MILKING US DRY: PAKISTAN’S DAIRY SECTOR IN CRISIS (#PEASANTSRISEUP) 

For more than a decade, corporates have been advancing their control over Pakistan’s livestock and dairy sector which as of 2016 data, contributes to approximately 56% of the country’s agriculture sector GDP.
Trade agencies like the AUSAID and USAID have pledged their guidance and support for various dairy development programs, breed improvement programs and livestock management programs. While multinational companies like Nestle and Engro hold the monopoly in packaged milk products and have been campaigning against fresh milk, its biggest competitor is based in the informal retail market. While 93% of the consumers still buy fresh/raw milk, the Punjab Food Authority will strictly be implementing the Milk Pasteurization Law by 2022. Under this law, the sale of raw milk will be a criminal offence. But this concern to provide consumers with pure unadulterated or tested milk seems to be geared towards benefiting dairy corporations at the expense of the informal milk sector largely in the hands of small and landless farmers (as producers) and a very wide network of milk vendors spread across the country both in rural and urban areas.

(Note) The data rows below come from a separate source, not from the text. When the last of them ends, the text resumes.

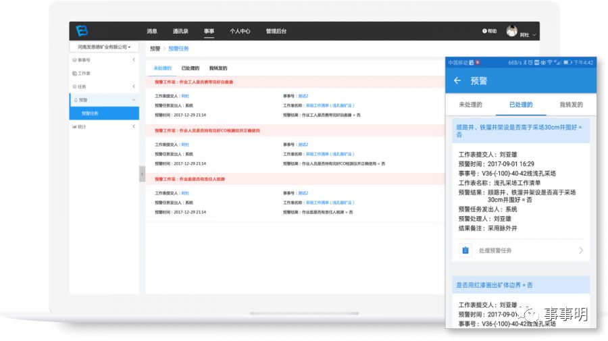Expand the 事事号 sidebar section
Screen dimensions: 608x341
(133, 60)
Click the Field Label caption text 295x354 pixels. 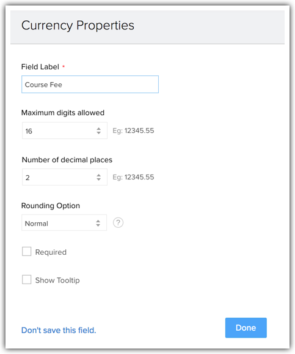[x=40, y=67]
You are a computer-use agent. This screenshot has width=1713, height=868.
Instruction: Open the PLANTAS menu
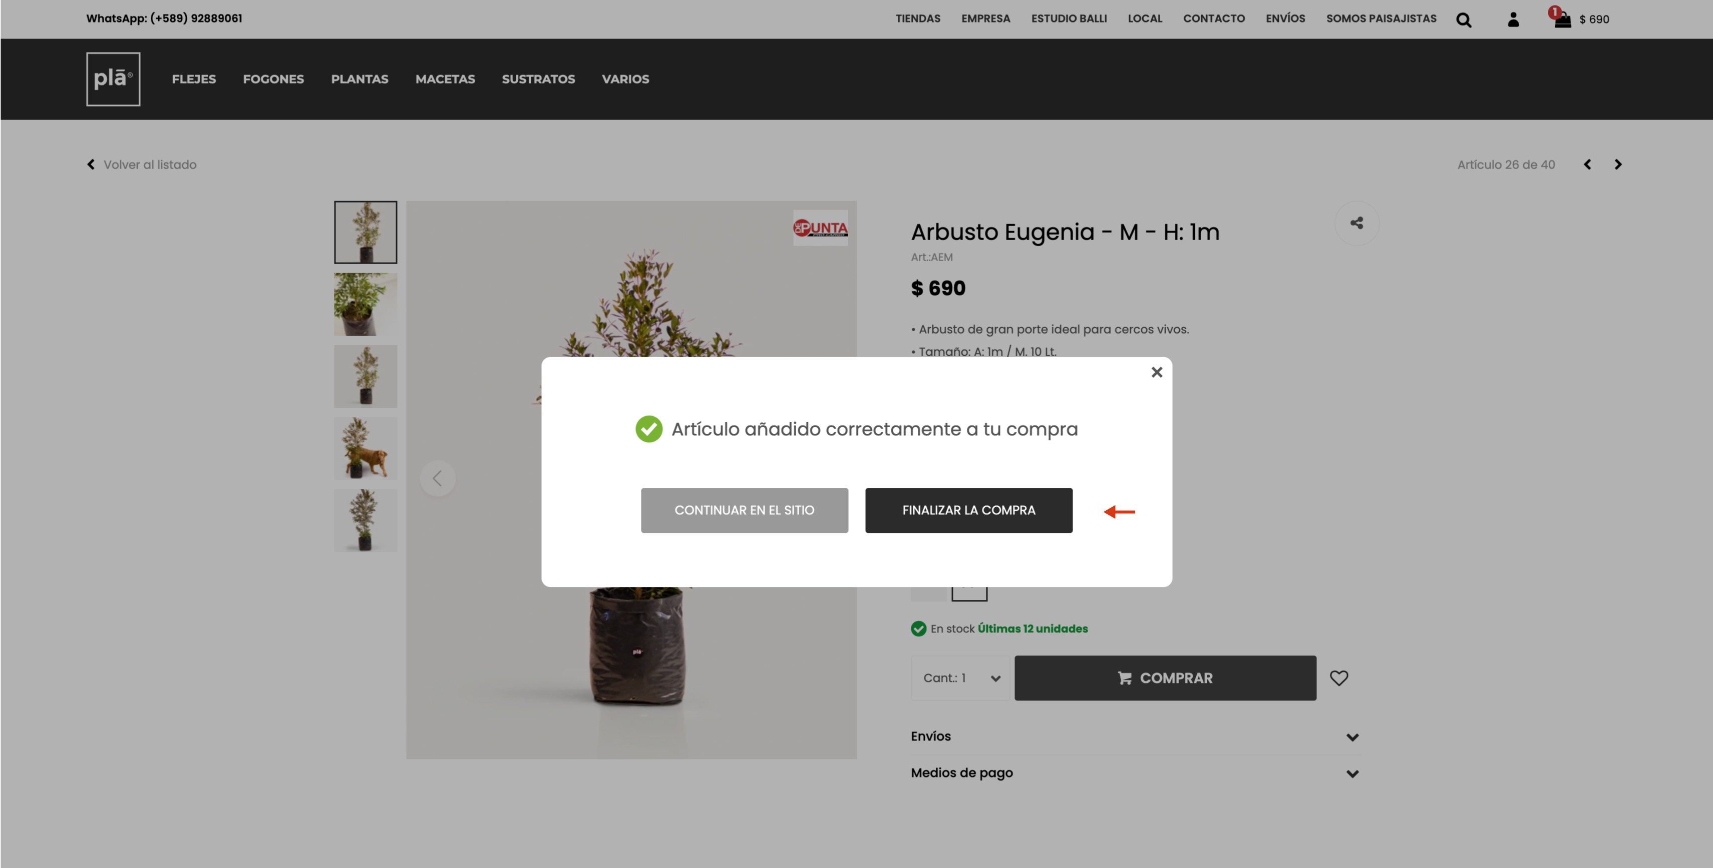(x=360, y=79)
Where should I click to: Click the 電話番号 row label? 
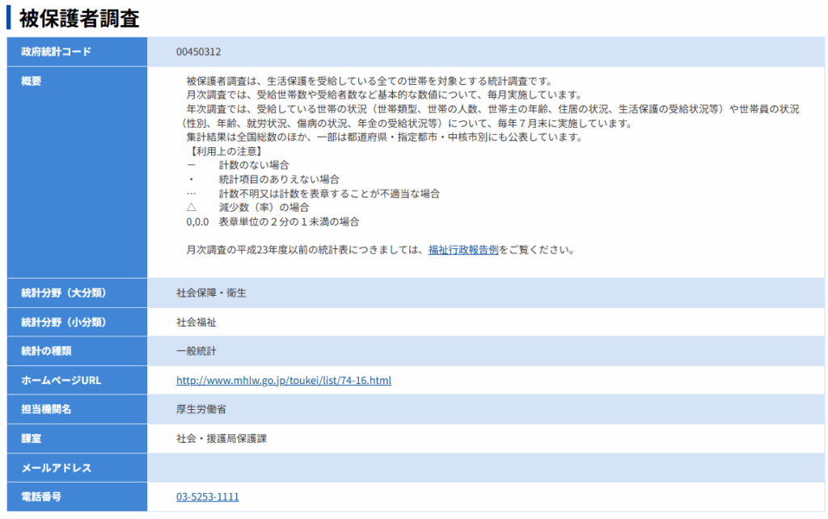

These multinationals have also been employing the rhetoric of Creating Shared Value (CSV) by training farmers, carrying out capacity building at the household and community level and claims to empower rural women, while also introducing expensive, high-tech equipment in the sector and attracting sizeable foreign and local investments. By doing so, these corporations are effectively ousting small producers out of the highly competitive market.

This episode is co-presented by PAN Asia Pacific – PANAP, Roots For Equity and Pakistan Kissan Mazdoor Tehreek (PKMT)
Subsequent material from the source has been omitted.